▸ **Assigned task**: For this exercise, reproduce the entries below exactly, but only from the line containing "Screenshot is 667x2576." through the line containing "[Portuguese] (62, 9)", both included.
----- Input records -----
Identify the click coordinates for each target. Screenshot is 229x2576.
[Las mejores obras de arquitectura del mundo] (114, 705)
-----
----- Input records -----
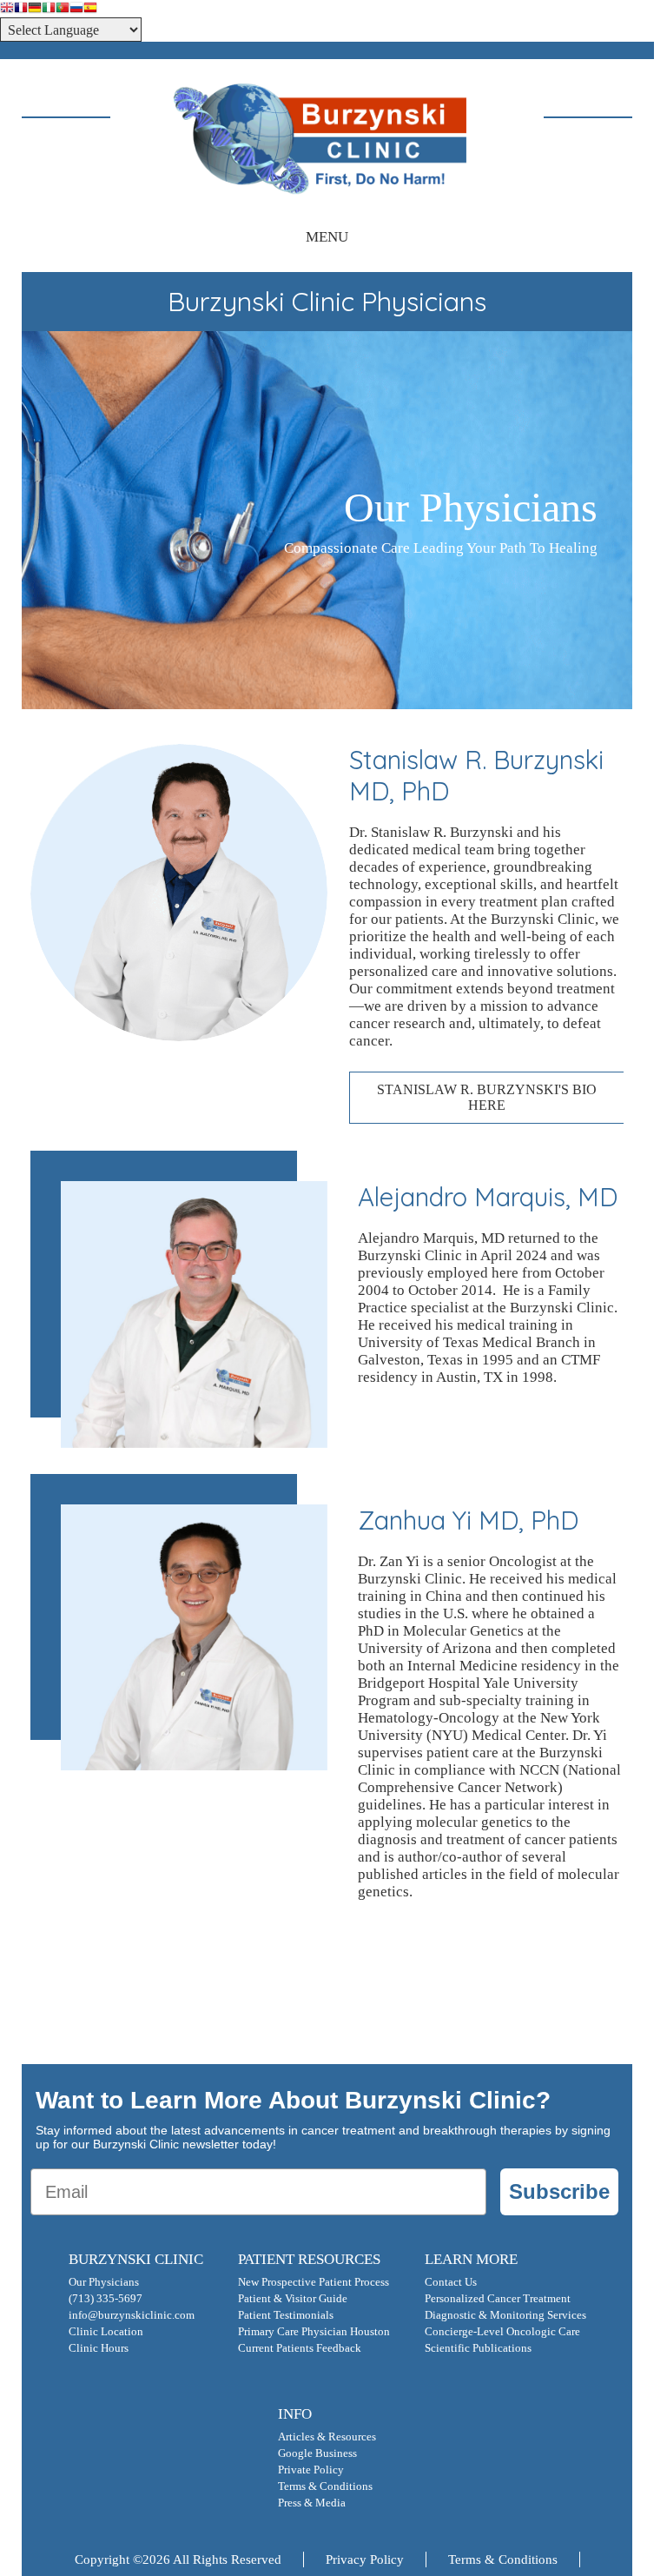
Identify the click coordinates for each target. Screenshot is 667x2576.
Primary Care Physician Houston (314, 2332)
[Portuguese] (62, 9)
-----
▸ **Output below**:
Identify the click coordinates for each target. Screenshot is 667x2576.
Primary Care Physician Houston (314, 2332)
[Portuguese] (62, 9)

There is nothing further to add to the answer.